Ml 1 22J3 1 22 2Ml 1 27

 

 

 

 

 

 

 

J4 : Camona di Maighels - Camona di Cavardiras (D+ 1600 D- 1200)

 Il est tombé 10cm  de neige fraîche au cours de la  nuit comme si une main divine avait voulu préparer notre départ et effacer toute trace sur notre route.  Nous sommes les premiers à quitter le refuge dans le froid du matin pour descendre vers l'Oberalppass et le village de Tschamut. Nous avons l'impression d'être seuls au monde pour cette belle descente jusqu'au fond de la vallée de Disentis Muster (Photo ci dessous au milieu) . Notre arrivée dans cette vallée est forte symboliquement dans la logique de notre Grande Traversée des Alpes car  l'Oberalpass  représente la ligne de partage des eaux entre  le bassin du Rhone et  le bassin du Rhin. La vallée du Rhin s'enfonce  ensuite plein Est vers Chur (Coire) et plus loin l'Engadine et l'Autriche ou nous continuerons  notre traversée les prochaines années.

J4 1 2 1Ml 1 37Ml 1 30 1

 

 

 

 

 

 

Après être arrivé  au pied de l'Oberalpass,  il nous faut  longer la vallée jusqu'à la petite station de Sedrun (1300m)  puis nous engager plein Nord dans le majestueux val Strem  à remonter dans son intégralité  (près de 1900m de D+ ). Nous remettons les peaux puis   entamons  à pas lents notre longue marche dans le vallon qui doit nous mener jusqu'au sommet de l'Oberalpstock. Nous sommes partis tôt ce matin du refuge  la fatigue s'est accumulée au cours des  jours passés, et tout d'un coup malgré la beauté du cadre nos jambes nous paraissent  subitement bien lourdes,   ce vallon  bien austère, le sommet à gravir si éloigné et si haut.  Le soleil cogne dans ce vallon orienté au sud . Les sacs pèsent sur nos épaules et dans nos têtes.
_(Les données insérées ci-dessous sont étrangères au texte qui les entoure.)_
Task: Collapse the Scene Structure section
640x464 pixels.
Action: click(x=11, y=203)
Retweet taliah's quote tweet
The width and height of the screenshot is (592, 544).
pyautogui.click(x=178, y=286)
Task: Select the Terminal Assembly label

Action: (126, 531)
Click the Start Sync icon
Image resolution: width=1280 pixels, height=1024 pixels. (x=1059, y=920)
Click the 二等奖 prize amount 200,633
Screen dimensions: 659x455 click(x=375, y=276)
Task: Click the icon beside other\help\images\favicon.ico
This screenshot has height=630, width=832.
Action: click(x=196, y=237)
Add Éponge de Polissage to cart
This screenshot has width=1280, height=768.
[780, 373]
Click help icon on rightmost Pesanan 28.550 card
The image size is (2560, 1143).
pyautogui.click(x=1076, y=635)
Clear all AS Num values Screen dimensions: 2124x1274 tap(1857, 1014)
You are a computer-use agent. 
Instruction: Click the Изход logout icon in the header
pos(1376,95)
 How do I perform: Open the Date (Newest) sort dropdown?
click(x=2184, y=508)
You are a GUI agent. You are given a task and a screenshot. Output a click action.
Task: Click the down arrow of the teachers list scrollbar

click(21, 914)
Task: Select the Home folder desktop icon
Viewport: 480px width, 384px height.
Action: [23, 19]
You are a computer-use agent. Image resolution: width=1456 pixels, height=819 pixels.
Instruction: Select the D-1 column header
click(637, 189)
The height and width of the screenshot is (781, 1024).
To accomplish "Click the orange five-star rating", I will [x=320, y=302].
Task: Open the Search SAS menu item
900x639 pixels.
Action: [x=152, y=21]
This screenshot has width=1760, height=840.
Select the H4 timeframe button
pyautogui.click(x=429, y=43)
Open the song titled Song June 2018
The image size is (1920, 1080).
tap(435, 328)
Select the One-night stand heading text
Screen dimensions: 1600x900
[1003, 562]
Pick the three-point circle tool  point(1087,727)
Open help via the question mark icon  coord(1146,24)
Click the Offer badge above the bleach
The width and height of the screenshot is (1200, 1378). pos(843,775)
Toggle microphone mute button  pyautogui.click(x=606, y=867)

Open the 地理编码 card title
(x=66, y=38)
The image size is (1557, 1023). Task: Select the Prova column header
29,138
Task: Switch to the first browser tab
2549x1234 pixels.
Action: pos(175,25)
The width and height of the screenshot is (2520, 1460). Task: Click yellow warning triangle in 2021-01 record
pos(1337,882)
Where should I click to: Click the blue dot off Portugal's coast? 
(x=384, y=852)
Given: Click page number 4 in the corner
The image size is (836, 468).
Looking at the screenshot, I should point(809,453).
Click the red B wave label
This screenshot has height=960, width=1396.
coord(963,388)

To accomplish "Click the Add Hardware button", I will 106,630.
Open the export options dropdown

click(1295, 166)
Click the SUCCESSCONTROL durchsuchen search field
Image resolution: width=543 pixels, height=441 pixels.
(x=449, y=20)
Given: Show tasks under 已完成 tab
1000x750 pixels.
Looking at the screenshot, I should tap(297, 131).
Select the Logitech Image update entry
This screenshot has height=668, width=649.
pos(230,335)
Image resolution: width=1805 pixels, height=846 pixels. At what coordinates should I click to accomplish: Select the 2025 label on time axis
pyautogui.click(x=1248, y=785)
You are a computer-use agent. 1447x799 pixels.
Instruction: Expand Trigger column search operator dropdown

Dans  ces moments, il faut surtout ne pas trop réfléchir ni gamberger; juste mettre  un pas devant l'autre, ne pas écouter la petite voix qui doute et  simplement s'accrocher au cher compagnon devant qui semble lui beaucoup moins souffrir ; continuer à avancer , pas après pas, et attendre patiemment le moment, plus tard ou l'esprit et le corps s'accorderont à nouveau dans un sourire.

Vers l'altitude de 2000, nous quittons  le fond du vallon pour  bifurquer dans les pentes raides vers l'Est  au milieu des barres pour atteindre  une brèche puis le sommet de l'Oberalpstock (photo du milieu  D ci dessous).  Nous devons nous employer pour trouver l'itinéraire et venir à bout de ce passage un peu délicat. 

Ml 1 39Ml 1 43J4 1 26 2Ml 1 44

 

 

 

 

 

 

Nous ne sommes pas rapides aujourd'hui. Vers 14H, après une courte pause pour déjeuner en plein soleil  nous prenons l'option  d'éviter le sommet et de passer par une brêche  vers 3000 qui nous fera déboucher directement sur le plateau de l'Oberalp Gletscher. La  pente sommitale  est raide  dans une neige qui se dérobe sous nos skis (ci dessus à D) 

L'arrivée à la brêche est grandiose (ci dessous à G) et ouvre nos  regards vers l'Oberalp Gletscher  totalement vierge  (ci dessus à D). Cette immensité sans une seule trace est impressionnate (video ci dessous).  Dans les premières pentes du glacier, nos traces dessinent de belles arabesques sur le glacier immaculé.   

J4 1 17 1J4 1 18 1

A  l'autre bout du glacier, que nous devons traverser ,  on distigue  la cabane de Cavardiras sur un petit  promontoire ou nous allons dormir ce soir. Au loin vers l'Est, on distingue le majestueux Piz Russein Tödi  où nous serons dans 2 jours.  L'épaisseur de neige fraîche est telle que la traversée du plateau glacière  nous demande pas mal d'effort. Nicolas fait la trace pour terminer notre longue journée (Photo ci dessous à G ​​​​​). Après une courte montée finale, nous parvenons à la petite cabane vers 18H après une  longue, belle  et rude  journée en montagne. Le temps s'est à nouveau couvert. 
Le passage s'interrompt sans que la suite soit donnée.